PANGKALPINANG, Berita5.co.id —
Di tengah gelombang kabar duka yang terus berdatangan dari Sumatera tentang rumah yang rata oleh bencana, pakaian yang hanyut, dan ruang hidup yang seketika runtuh sebuah gerakan kemanusiaan lahir tanpa hingar-bingar seremoni. Dari Bangka Belitung Raya, Korps HMI-Wati (KOHATI) Cabang Bangka Belitung Raya membuka Posko Donasi Pakaian Layak Pakai.
Ia bukan sekadar titik pengumpulan bantuan, melainkan simpul moral yang menyatukan nurani, kerja kolektif, dan kepemimpinan perempuan muda dalam menjawab krisis kemanusiaan.
Gerakan ini berdiri di atas kesadaran bahwa empati tak cukup diucapkan. Ia harus diwujudkan.
Dalam hitungan hari, posko KOHATI menjelma menjadi ruang perjumpaan antara kader HMI, alumni, dan masyarakat umum mereka yang percaya bahwa solidaritas adalah tindakan nyata.
Pakaian yang dikumpulkan bukan barang sisa, bukan limpahan yang dipaksakan, melainkan hasil seleksi sadar layak pakai, bersih, dan bermartabat. Di titik ini, propaganda nilai bekerja dengan terang bahwa organisasi mahasiswa tak hidup dari jargon, tetapi dari kerja yang bisa diukur dampaknya.
Ketua KOHATI Cabang Bangka Belitung Raya, Niken Ardila, menegaskan bahwa aksi ini adalah konsekuensi logis dari keberpihakan organisasi terhadap kemanusiaan.
“Alhamdulillah, antusiasme masyarakat sangat luar biasa. Donasi pakaian yang terkumpul adalah bukti bahwa kepedulian masih hidup dan bergerak. Kami memastikan seluruh bantuan disortir dengan standar kelayakan yang ketat dan disalurkan tepat sasaran kepada saudara-saudara kita di Sumatera yang terdampak bencana,” ujarnya, Minggu (14/11/2025).

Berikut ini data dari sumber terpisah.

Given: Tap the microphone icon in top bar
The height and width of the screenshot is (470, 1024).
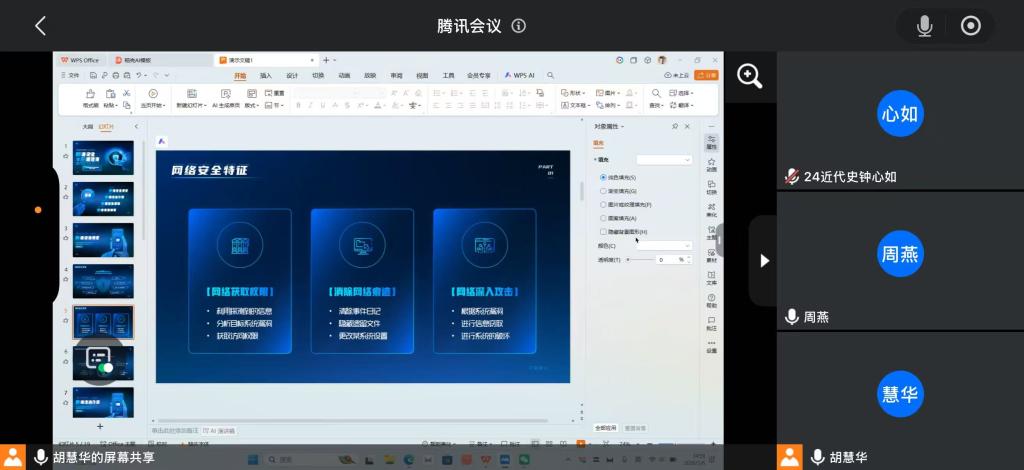Looking at the screenshot, I should pos(925,26).
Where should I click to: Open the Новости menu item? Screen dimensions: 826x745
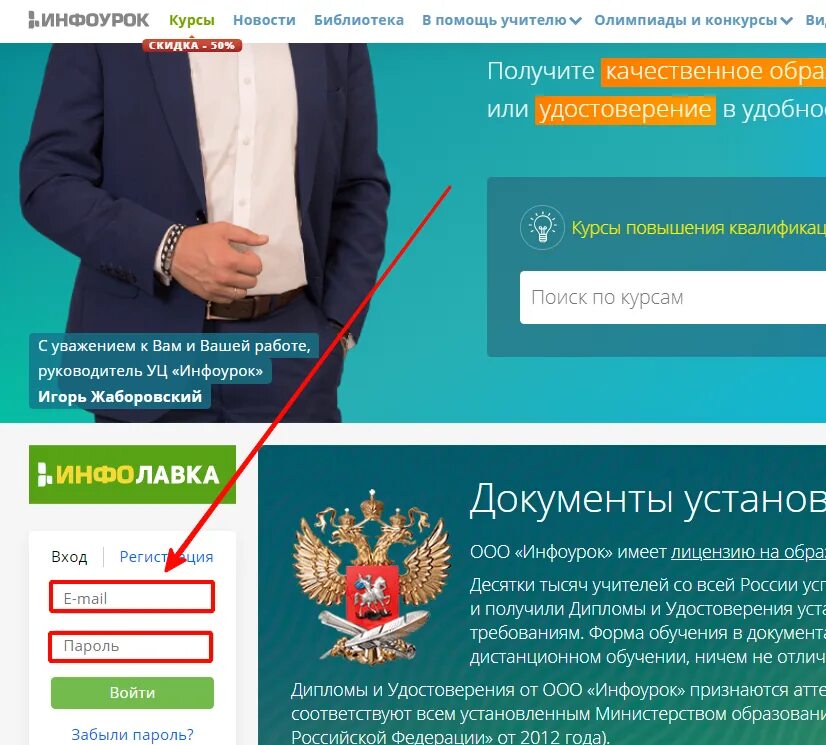[x=264, y=20]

Pernyataan ini bukan retorika. Di balik tumpukan kardus yang tersusun rapi, berlangsung kerja sunyi para relawan KOHATI dan kader HMI. Mereka menyortir satu per satu memisahkan yang pantas dari yang tak layak, mengelompokkan ukuran, hingga mengemas dengan label kebutuhan. Proses ini menjadi penanda etika gerakan: bahwa bantuan bukan soal cepat tersalurkan, tetapi soal pantas diterima. Setiap helai pakaian diperlakukan sebagai pesan kemanusiaan bahwa penyintas bukan objek belas kasihan, melainkan subjek yang harus dihormati martabatnya.